#### [Given entries]
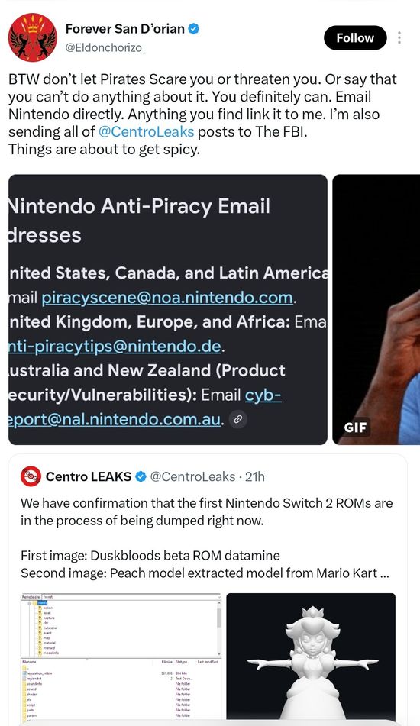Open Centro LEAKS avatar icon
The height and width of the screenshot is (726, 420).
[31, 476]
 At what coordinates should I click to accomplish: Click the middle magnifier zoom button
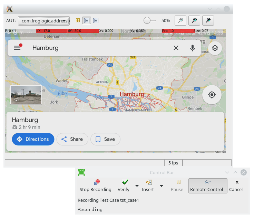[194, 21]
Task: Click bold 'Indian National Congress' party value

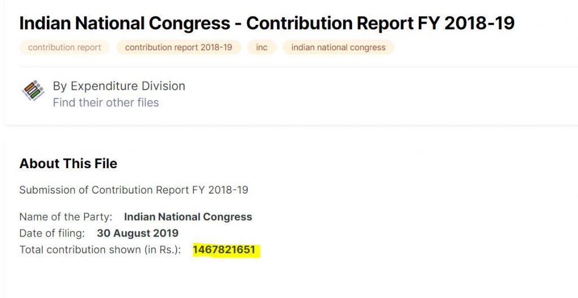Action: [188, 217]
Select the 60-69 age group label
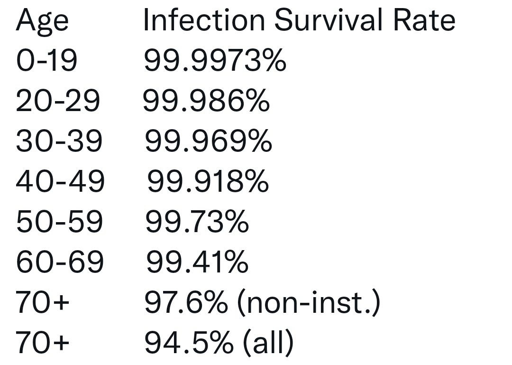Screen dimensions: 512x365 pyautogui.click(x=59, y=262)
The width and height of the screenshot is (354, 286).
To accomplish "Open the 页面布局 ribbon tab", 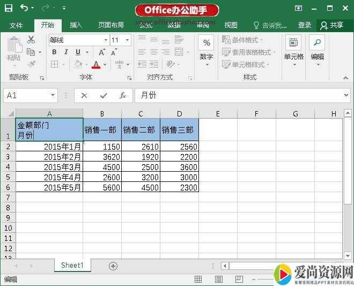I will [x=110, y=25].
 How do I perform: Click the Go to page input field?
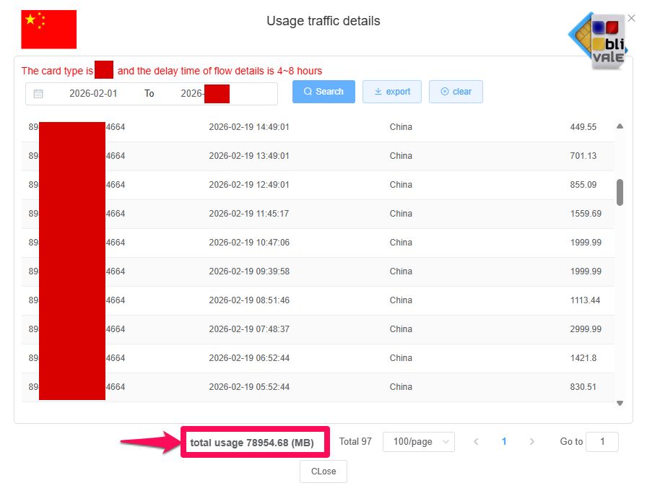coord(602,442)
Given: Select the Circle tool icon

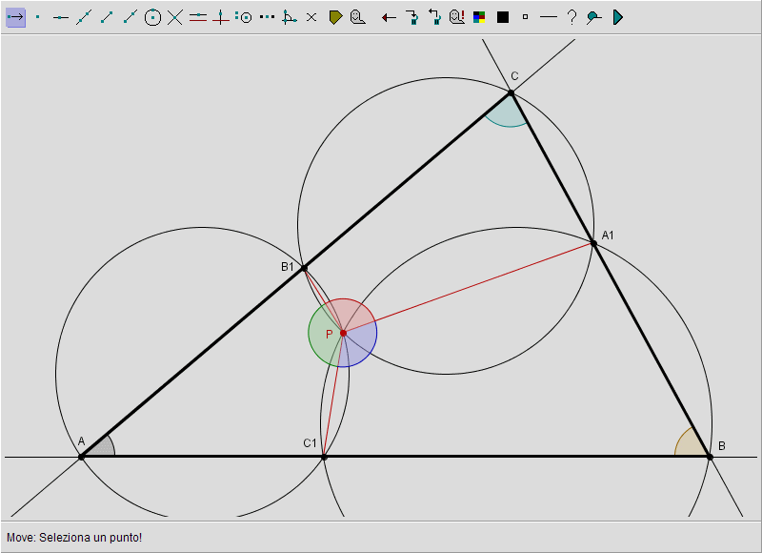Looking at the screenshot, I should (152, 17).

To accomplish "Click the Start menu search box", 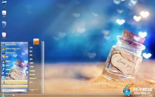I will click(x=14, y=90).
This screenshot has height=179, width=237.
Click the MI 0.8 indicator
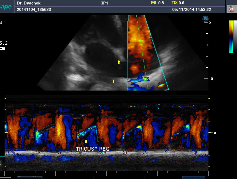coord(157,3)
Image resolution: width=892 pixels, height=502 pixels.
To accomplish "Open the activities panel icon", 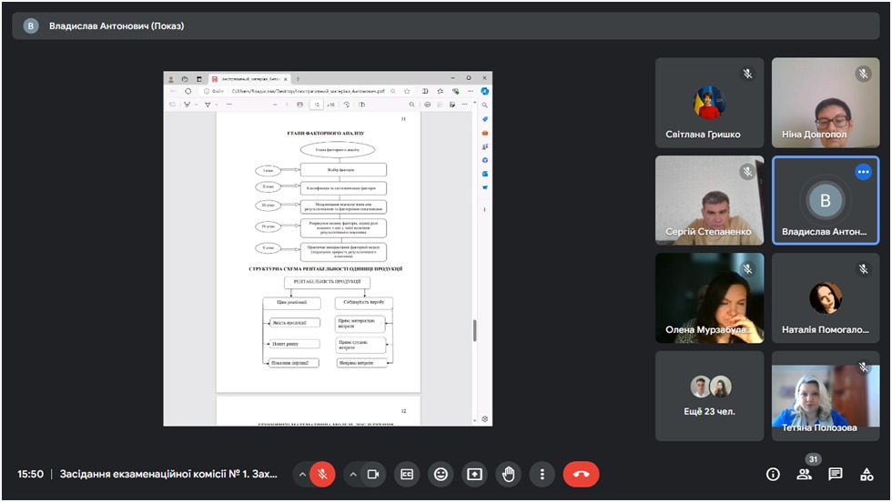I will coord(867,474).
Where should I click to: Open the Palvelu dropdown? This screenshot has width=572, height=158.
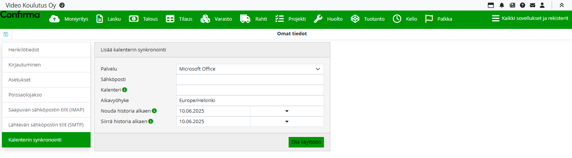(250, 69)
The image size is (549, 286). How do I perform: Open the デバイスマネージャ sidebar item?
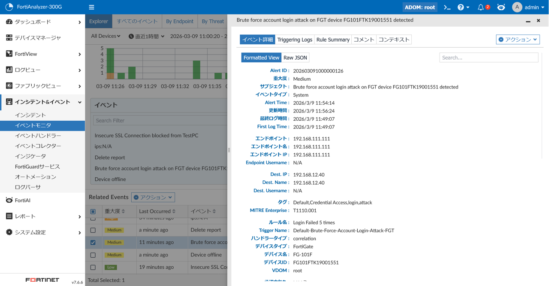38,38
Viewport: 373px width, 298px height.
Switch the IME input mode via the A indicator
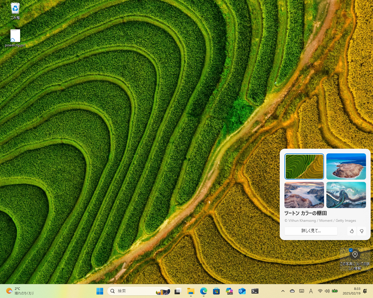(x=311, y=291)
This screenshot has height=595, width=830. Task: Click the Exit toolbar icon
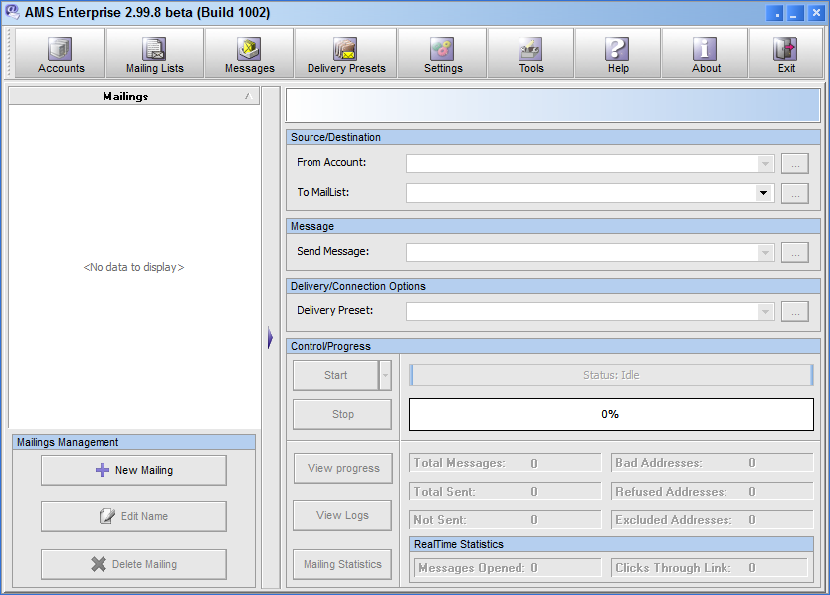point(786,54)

==

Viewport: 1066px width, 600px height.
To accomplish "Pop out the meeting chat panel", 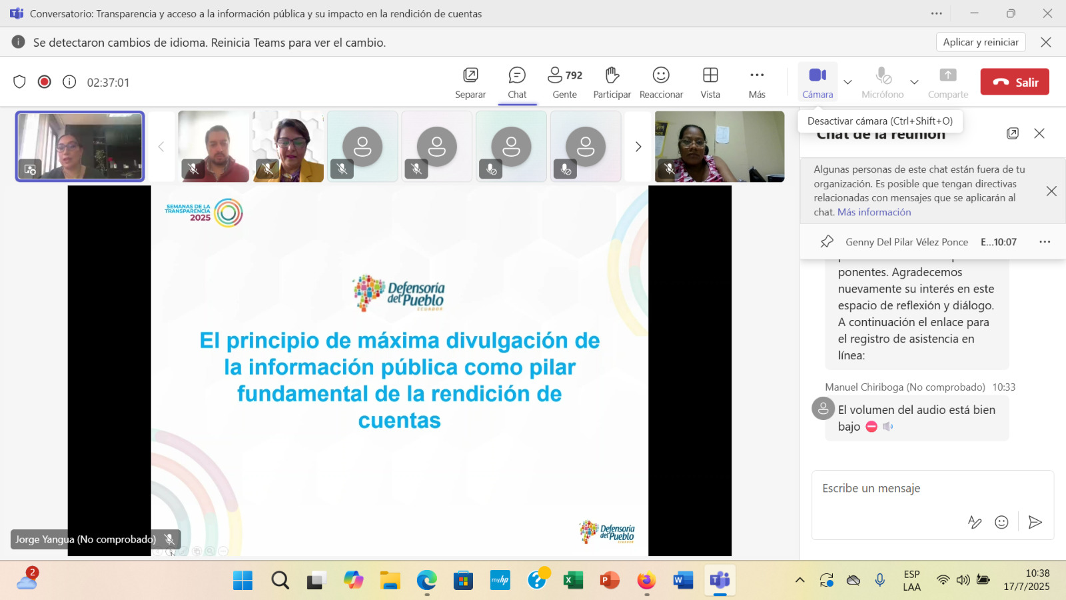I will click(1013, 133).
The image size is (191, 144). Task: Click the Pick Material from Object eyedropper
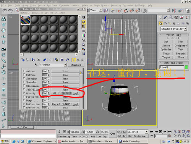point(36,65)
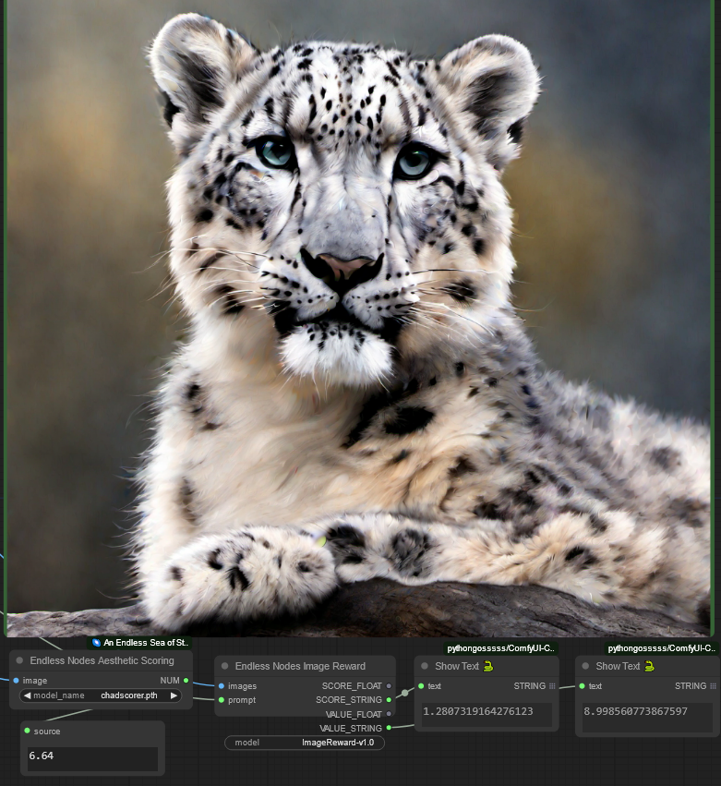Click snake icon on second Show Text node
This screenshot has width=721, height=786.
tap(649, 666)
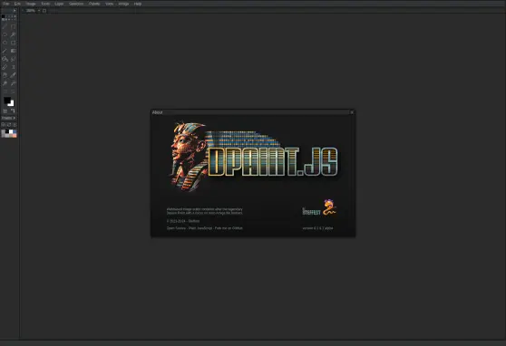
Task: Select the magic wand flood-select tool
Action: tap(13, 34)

#### [Exercise aim]
Search the material above for the string "Viewport". Show every line that holds it.

#### [Response]
Viewport: 373px width, 298px height.
Viewport: 1066px width, 600px height.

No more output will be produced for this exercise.